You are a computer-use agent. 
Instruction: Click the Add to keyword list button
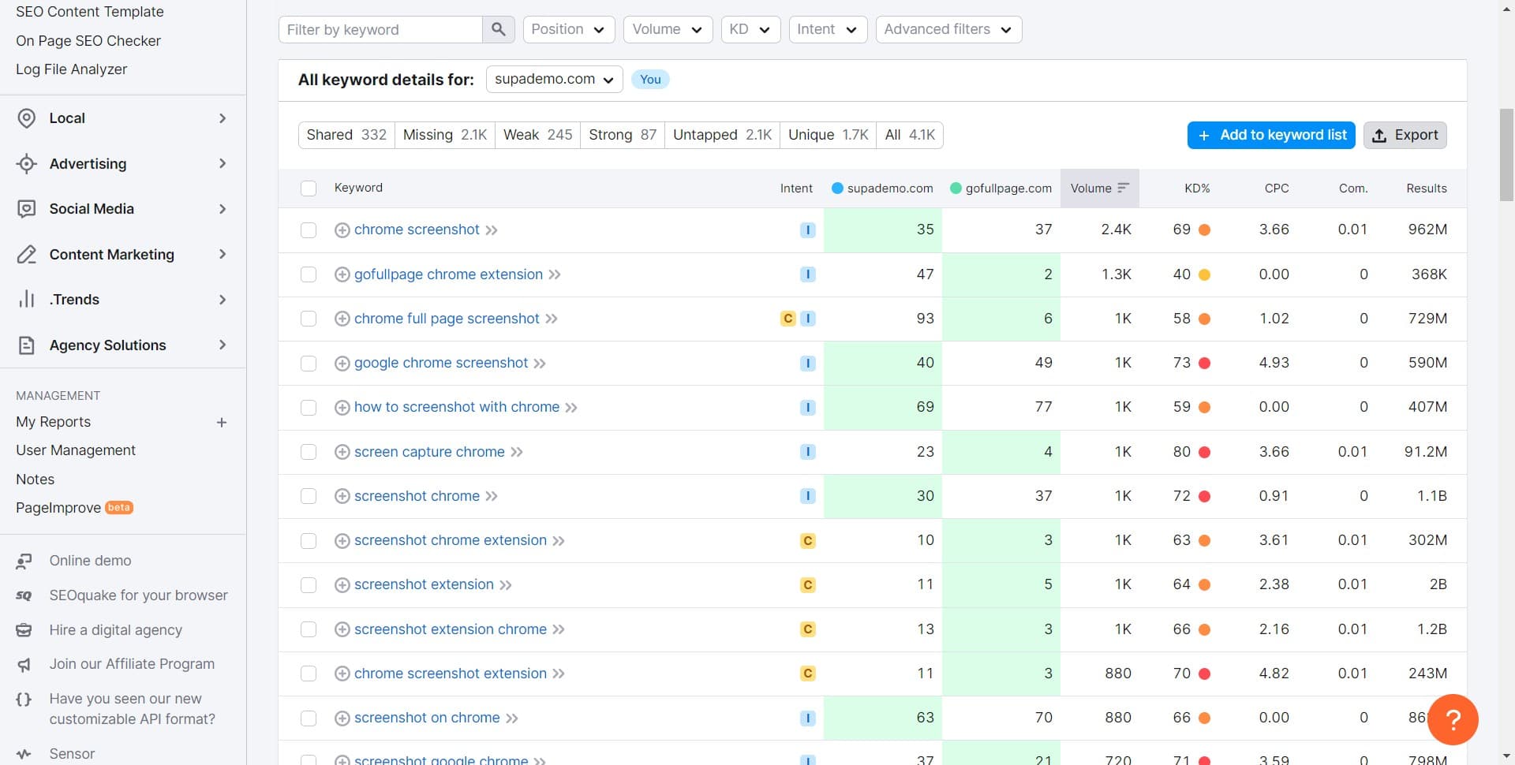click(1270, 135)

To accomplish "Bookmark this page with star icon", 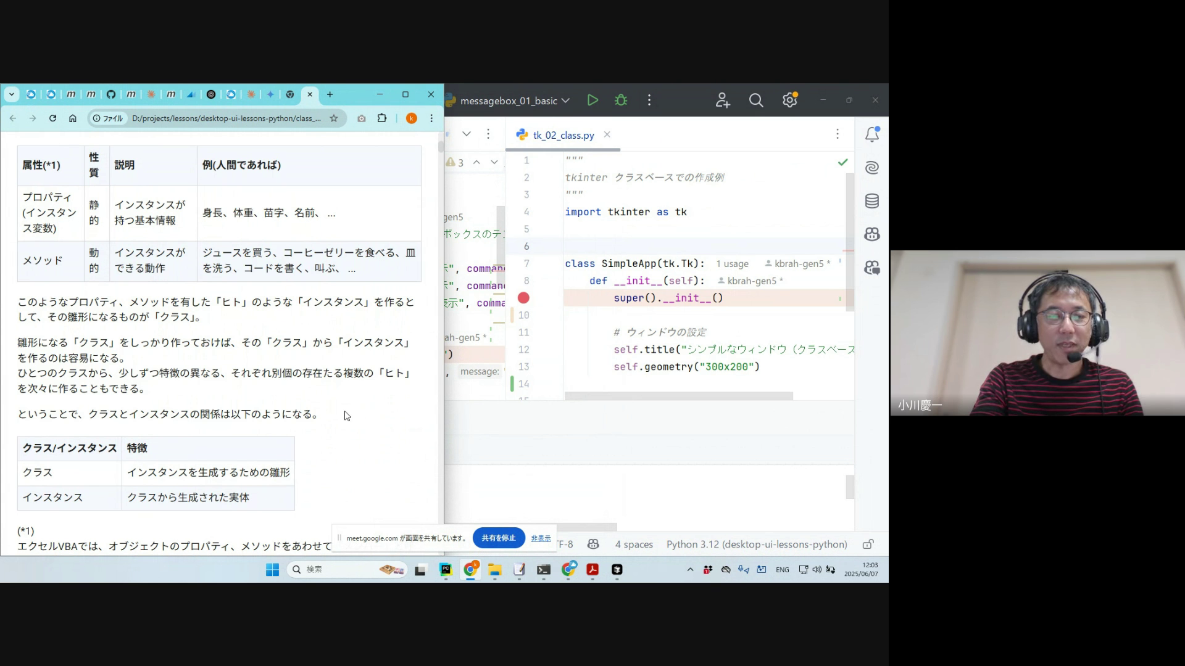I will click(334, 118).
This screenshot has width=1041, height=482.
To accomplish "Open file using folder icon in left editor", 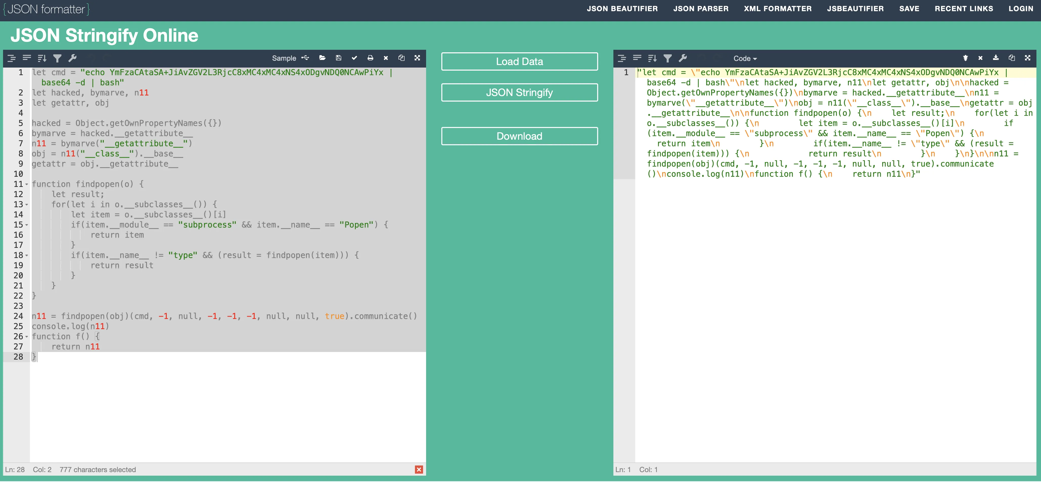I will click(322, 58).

* * *

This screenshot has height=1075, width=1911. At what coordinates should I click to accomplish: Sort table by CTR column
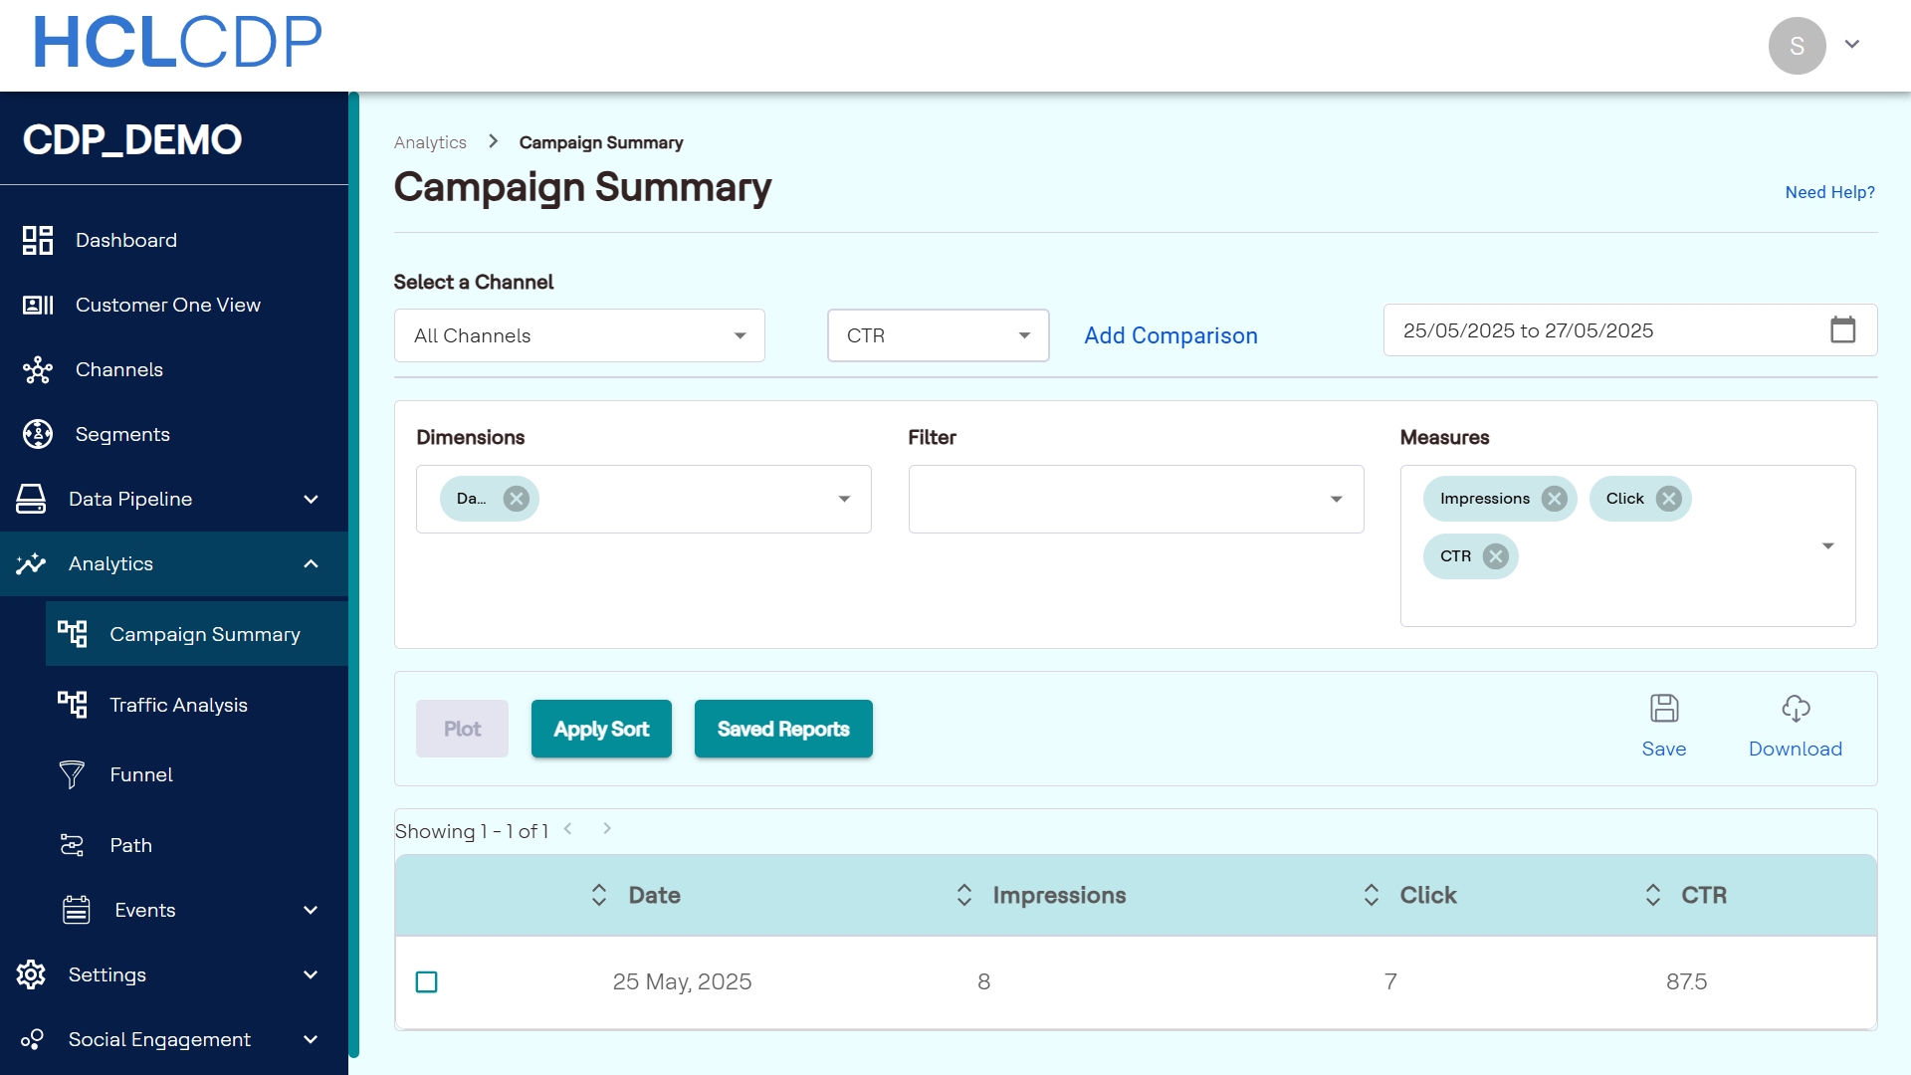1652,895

...

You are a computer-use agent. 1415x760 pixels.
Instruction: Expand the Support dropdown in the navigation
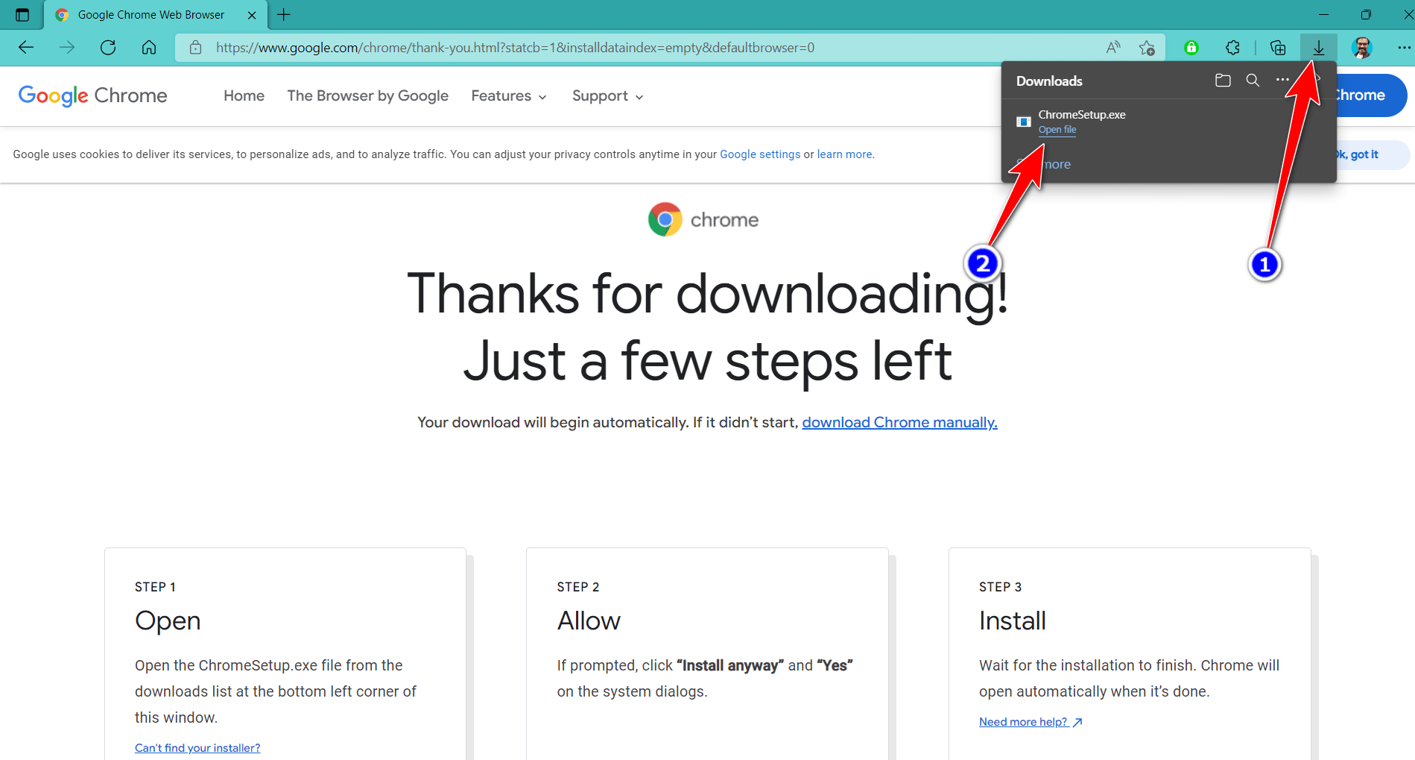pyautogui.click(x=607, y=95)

→ **ACTION ITEM**:
Every line above in which the word "agent" occurs is to be copied.

→ **TASK SOLUTION**:
You are a computer-use agent. 
You are a computer-use agent. 1415x760 pixels.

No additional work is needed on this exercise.